WHAT YOU HAVE TO DO:
Please pull out every line of the material below that contains the word "This" and copy each of those lines in full.

↓

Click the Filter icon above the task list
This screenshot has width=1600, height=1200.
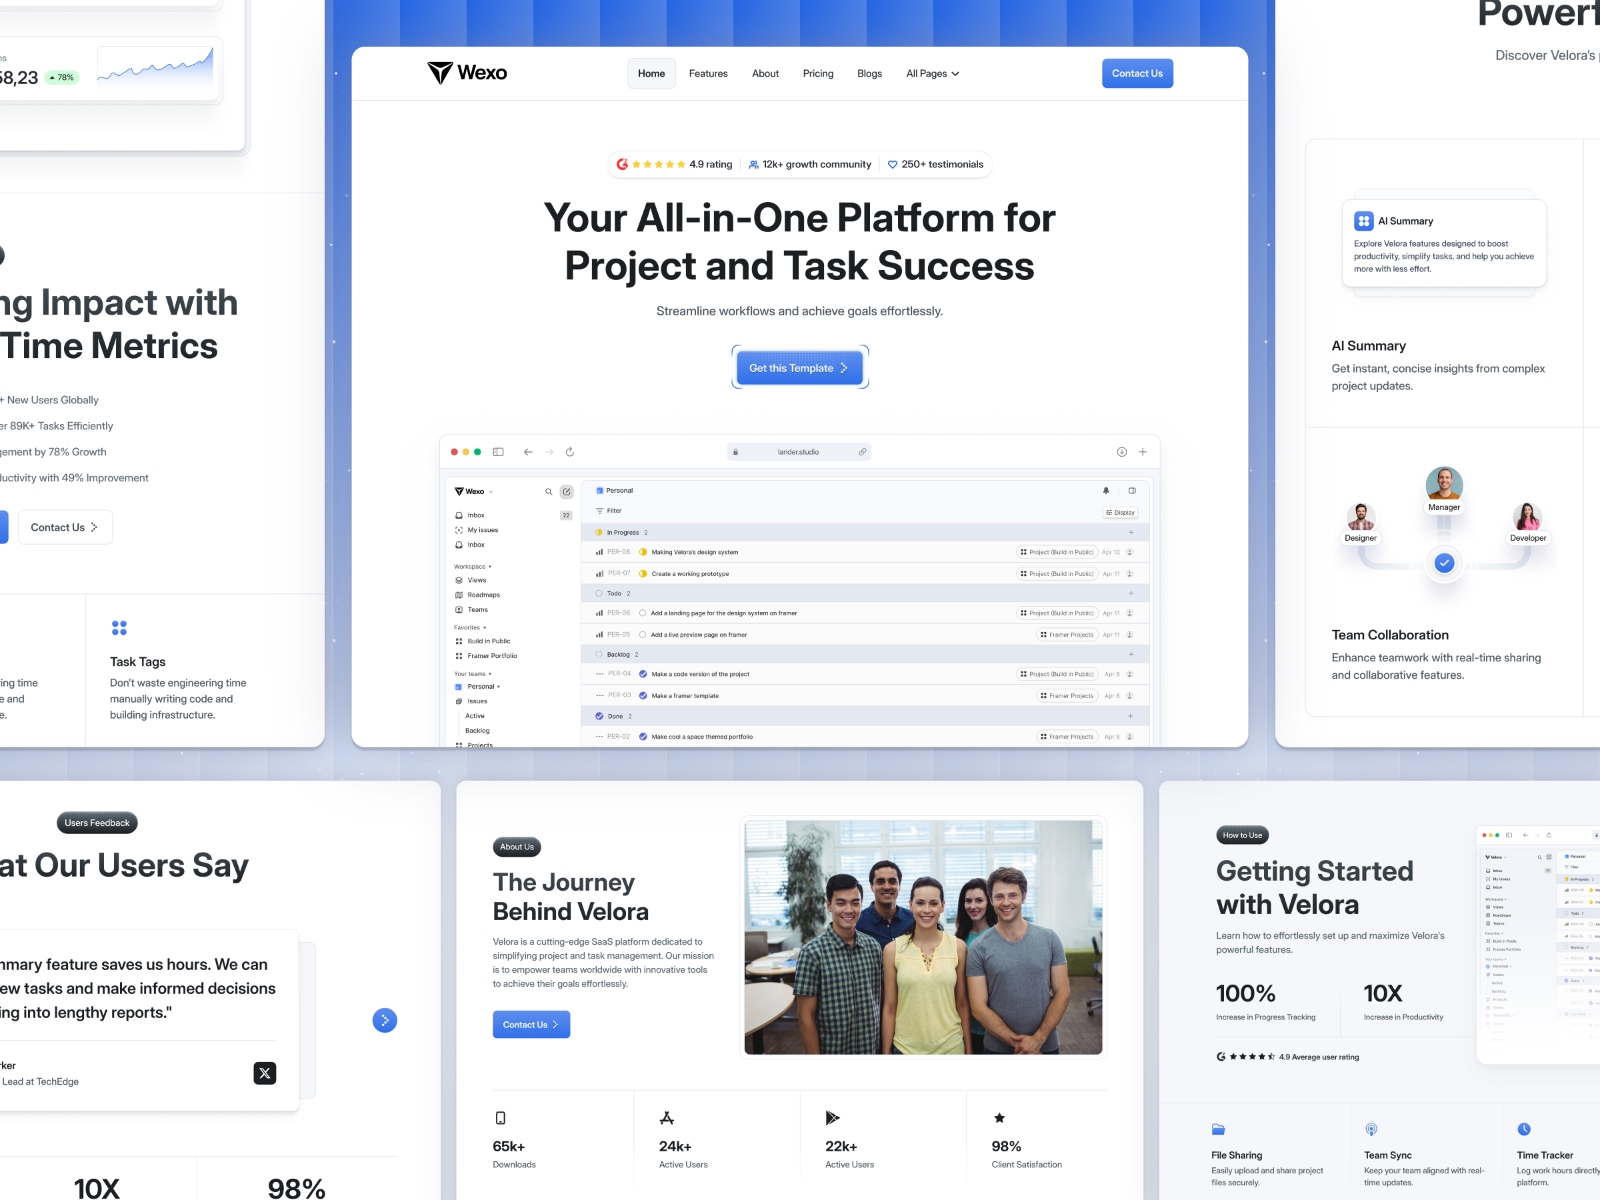click(x=599, y=511)
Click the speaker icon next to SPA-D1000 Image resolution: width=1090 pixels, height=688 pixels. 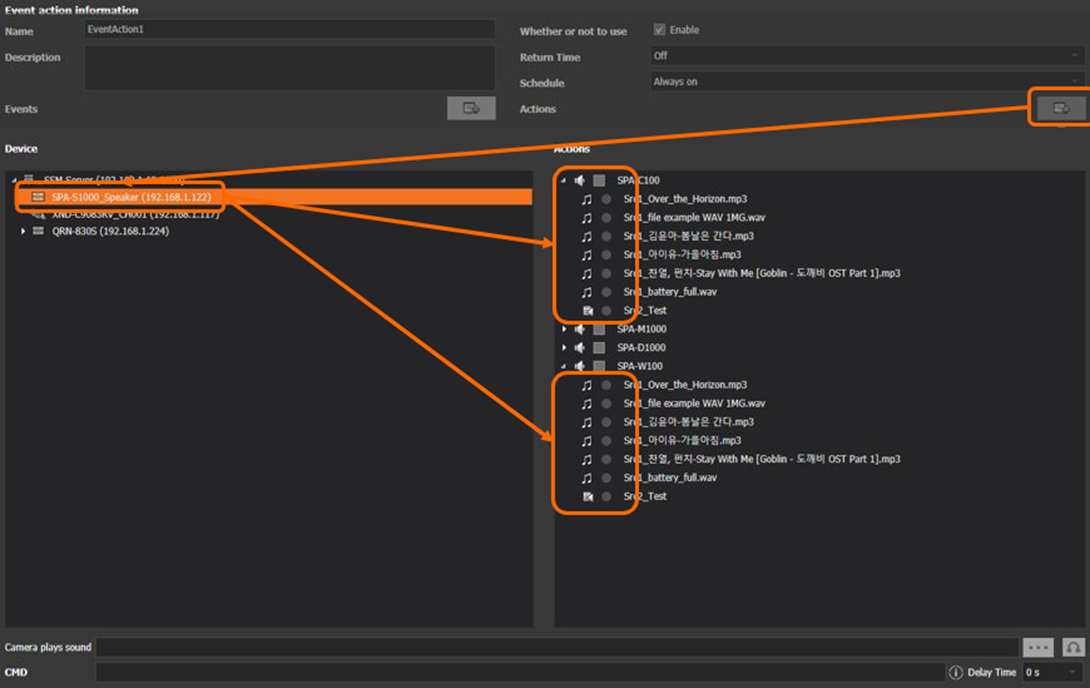(580, 348)
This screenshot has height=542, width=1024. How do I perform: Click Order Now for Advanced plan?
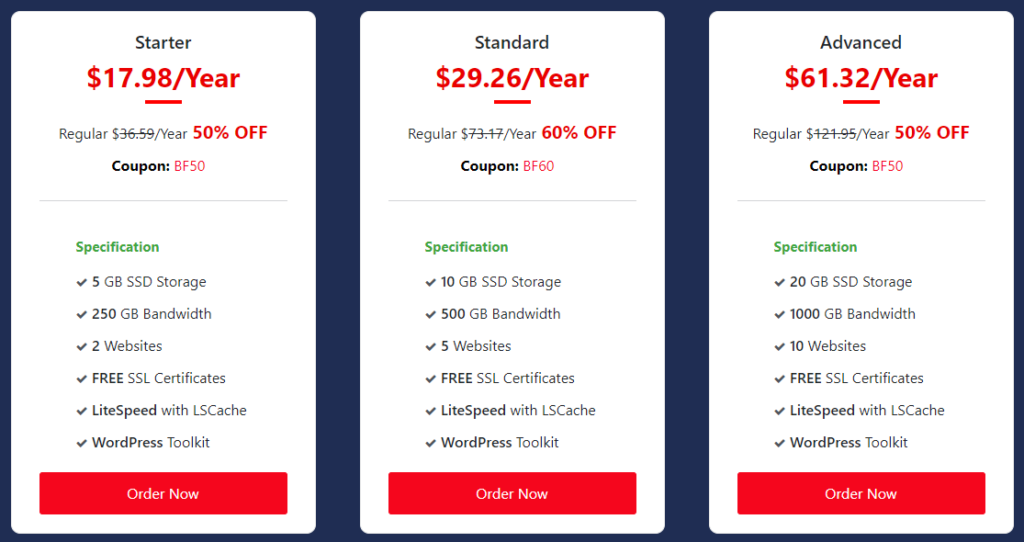[861, 493]
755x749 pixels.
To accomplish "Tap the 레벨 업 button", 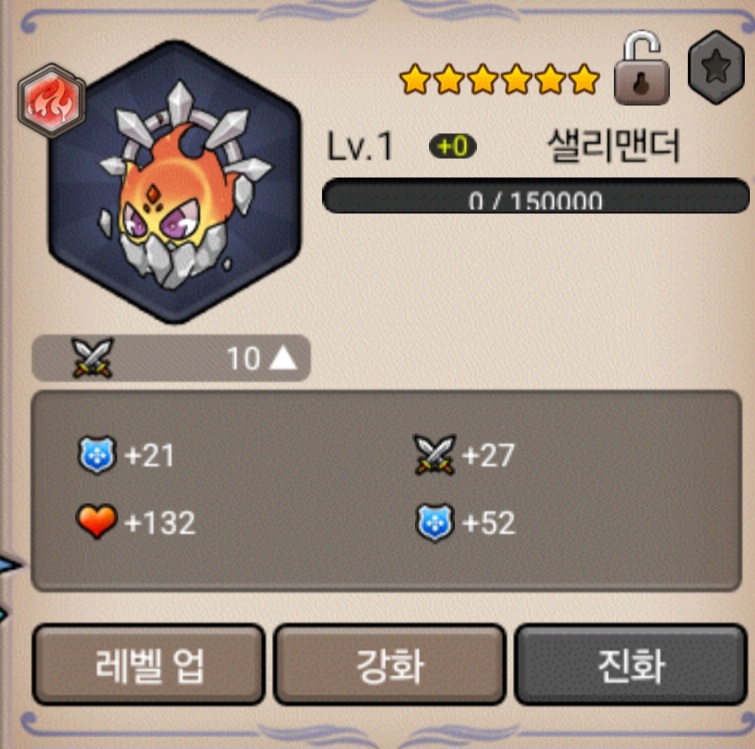I will pyautogui.click(x=149, y=665).
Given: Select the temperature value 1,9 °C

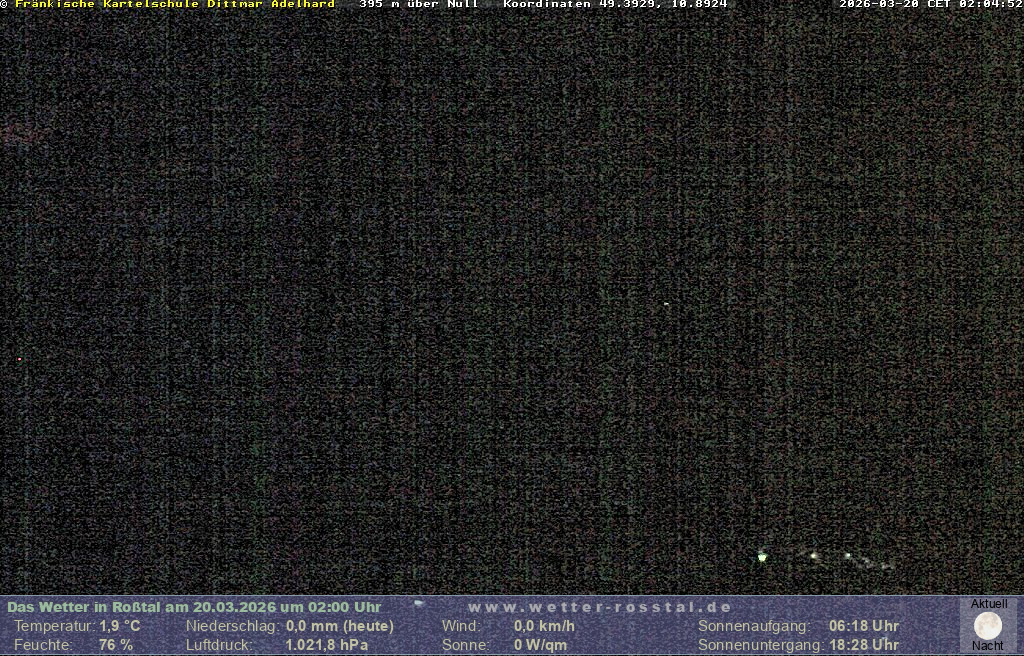Looking at the screenshot, I should click(x=120, y=626).
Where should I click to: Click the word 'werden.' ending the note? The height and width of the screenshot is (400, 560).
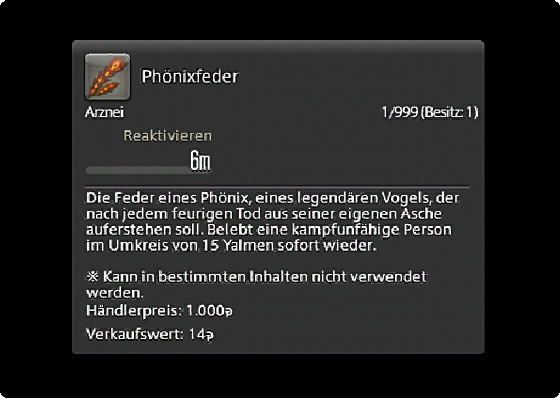click(115, 293)
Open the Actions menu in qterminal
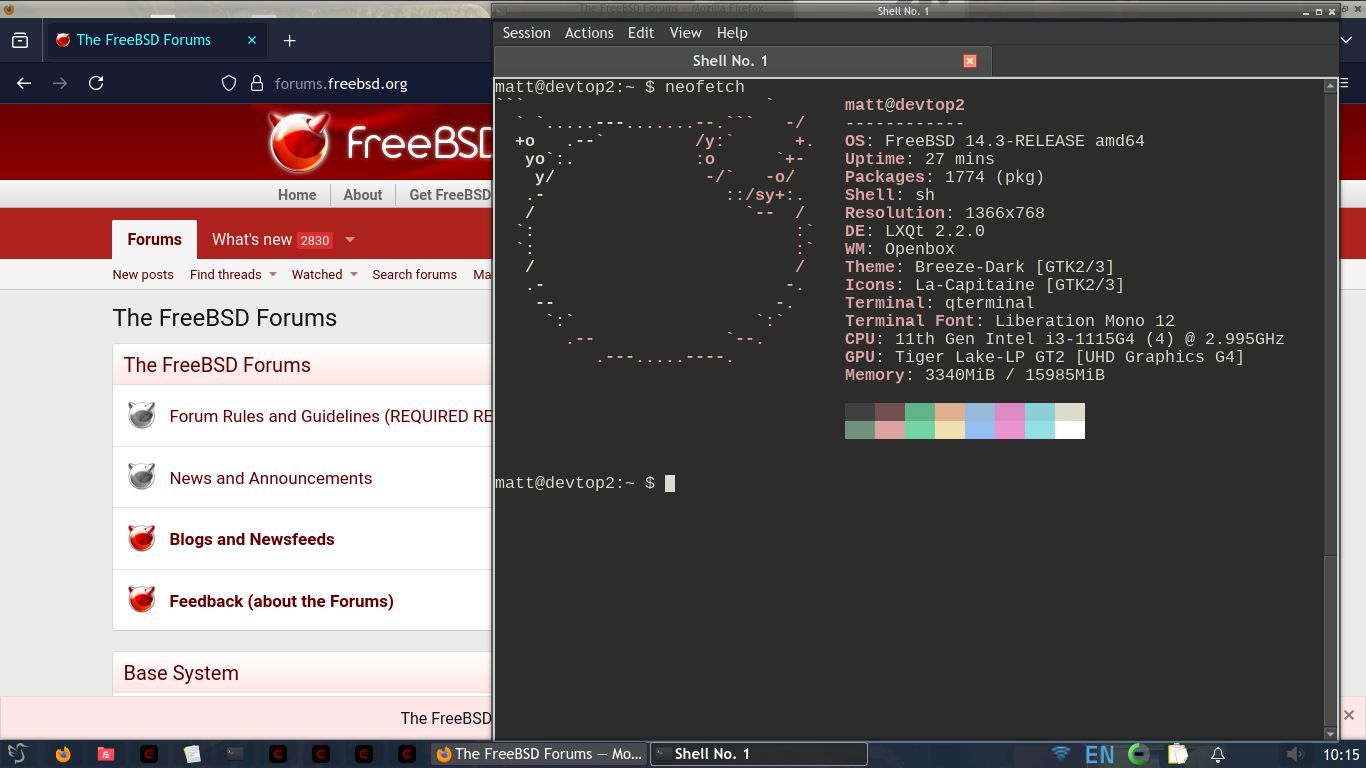Screen dimensions: 1366x768 589,33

↑

CORRECT RESULT:
This screenshot has width=1600, height=1200.
This screenshot has height=542, width=1024. How do I perform: Click Order Now for Advanced plan?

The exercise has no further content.